That’s the work the new DOE grant will fund over the next three years at the Center for Integrated Nanotechnologies, or CINT, a facility jointly operated by both labs.
Through CINT and Sandia’s Ion Beam Laboratory, scientists are working on new techniques to place single atoms where they want them and control how they interact with everything around them. That allows scientists to use individual atoms and particles to perform quantum sensing, basically using electrons to learn about things at the nanoscale, said CINT physicist Michael Lilly.
Under the DOE grant, Lilly is working to design and build a quantum-based nuclear magnetic resonance instrument, a device sensitive enough to read information from individual atoms. In the real world, that could potentially revolutionize technologies like magnetic resonance imaging, or MRI.
“It would be orders of magnitude more sensitive than traditional technologies,” Lilly said.
To place atomic particles where scientists want them, LANL scientist Han Htoon is working with Ed Bielejec, manager of Sandia’s Ion Beam Lab, a facility that uses ion and electron accelerators to study and modify materials and devices. They will develop a method to fire an atomic particle at material to literally knock one atom out of place as the implanted particle comes to a dead stop in the same space to replace the original atom.

(Dataset entries)
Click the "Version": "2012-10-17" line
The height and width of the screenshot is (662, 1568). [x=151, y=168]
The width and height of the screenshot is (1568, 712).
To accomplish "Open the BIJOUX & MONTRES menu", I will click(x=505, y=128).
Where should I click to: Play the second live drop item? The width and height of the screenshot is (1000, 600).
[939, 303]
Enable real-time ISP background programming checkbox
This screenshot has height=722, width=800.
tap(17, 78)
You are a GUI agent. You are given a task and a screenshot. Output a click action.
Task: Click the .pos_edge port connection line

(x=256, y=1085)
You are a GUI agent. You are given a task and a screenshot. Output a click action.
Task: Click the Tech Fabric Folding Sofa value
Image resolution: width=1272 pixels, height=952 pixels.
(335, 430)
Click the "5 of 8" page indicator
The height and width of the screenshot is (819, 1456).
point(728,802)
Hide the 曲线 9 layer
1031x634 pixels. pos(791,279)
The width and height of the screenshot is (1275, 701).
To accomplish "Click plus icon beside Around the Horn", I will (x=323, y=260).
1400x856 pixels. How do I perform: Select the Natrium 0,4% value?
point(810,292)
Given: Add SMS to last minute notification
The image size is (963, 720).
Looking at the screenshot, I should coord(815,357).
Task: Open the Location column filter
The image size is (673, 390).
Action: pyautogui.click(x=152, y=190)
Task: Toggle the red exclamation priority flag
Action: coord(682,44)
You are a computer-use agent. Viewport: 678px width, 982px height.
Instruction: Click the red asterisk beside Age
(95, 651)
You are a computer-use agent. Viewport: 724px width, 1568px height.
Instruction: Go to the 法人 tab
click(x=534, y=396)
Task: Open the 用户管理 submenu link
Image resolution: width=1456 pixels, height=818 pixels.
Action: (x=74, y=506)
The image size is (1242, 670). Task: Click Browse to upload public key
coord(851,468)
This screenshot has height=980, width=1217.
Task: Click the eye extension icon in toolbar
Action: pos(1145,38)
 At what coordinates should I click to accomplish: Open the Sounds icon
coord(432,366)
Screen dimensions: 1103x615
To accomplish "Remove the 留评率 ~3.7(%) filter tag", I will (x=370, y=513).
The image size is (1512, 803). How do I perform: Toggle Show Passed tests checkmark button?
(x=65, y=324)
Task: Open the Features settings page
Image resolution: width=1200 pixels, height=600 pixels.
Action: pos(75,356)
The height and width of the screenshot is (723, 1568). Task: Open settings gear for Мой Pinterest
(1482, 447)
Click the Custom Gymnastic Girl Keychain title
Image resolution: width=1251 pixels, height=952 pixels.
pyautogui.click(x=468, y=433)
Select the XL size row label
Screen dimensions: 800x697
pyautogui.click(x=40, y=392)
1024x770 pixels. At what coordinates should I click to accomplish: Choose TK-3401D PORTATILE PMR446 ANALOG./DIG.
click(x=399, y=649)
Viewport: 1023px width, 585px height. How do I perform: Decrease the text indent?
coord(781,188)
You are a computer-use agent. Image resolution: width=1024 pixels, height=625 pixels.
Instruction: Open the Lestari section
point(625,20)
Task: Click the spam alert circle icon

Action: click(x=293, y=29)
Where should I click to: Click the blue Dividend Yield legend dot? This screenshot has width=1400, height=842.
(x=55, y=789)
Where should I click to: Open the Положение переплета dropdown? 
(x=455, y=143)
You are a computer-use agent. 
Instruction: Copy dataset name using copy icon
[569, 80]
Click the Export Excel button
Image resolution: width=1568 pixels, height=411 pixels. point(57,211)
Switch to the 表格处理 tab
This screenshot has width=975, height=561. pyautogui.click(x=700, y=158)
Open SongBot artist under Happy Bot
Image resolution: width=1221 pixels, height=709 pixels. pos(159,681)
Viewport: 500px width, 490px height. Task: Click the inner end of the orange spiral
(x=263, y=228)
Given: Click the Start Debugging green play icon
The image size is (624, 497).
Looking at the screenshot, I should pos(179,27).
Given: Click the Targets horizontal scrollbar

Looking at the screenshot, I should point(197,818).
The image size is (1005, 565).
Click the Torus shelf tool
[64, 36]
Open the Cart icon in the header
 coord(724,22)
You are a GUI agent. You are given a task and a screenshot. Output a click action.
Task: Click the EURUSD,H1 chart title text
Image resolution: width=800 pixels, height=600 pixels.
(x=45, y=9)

Tasks and exercises —
**a.** In the passage about the DOE grant at CINT, what kind of instrument is Lilly working to design and build?
**b.** Repeat the passage about the DOE grant at CINT from "That’s the work" up to and including "by both labs.".
**c.** Carry on the passage about the DOE grant at CINT from the point where it stops.

Answer list —
**a.** A quantum-based nuclear magnetic resonance instrument.

**b.**
That’s the work the new DOE grant will fund over the next three years at the Center for Integrated Nanotechnologies, or CINT, a facility jointly operated by both labs.

**c.**
That could create the foundational tools needed not just to learn more about the atomic elements and interactions in materials, but eventually recreate, or fabricate them, Bielejec said.
The DOE says such tools could help generate a multitude of new, exotic materials with unprecedented properties, in turn contributing to the development of new technologies. The agency announced plans last May to invest $30 million in such research over the next three years at CINT and other DOE Nanoscale Science Research Centers.
At UNM’s Center for High Technology Materials, Acosta is conducting similar research in partnership with a California startup, ODMR Technologies, to create a new quantum sensing device. That research is funded by the National Science Foundation and the National Institutes of Health.
“At my lab, we’ve been working on that with applications in chemistry and biology that could help build machines that look at individual cells or molecules,” Acosta said. “We’re working with a startup company that’s trying to commercialize quantum sensing technology. There’s probably a dozen startups and larger companies that are now focused on that research for various applications.”
Acosta’s goal is to create a sensor that could be put on top of a bio sample, such as a cell culture or urine, and decipher its composition at the atomic level, he said.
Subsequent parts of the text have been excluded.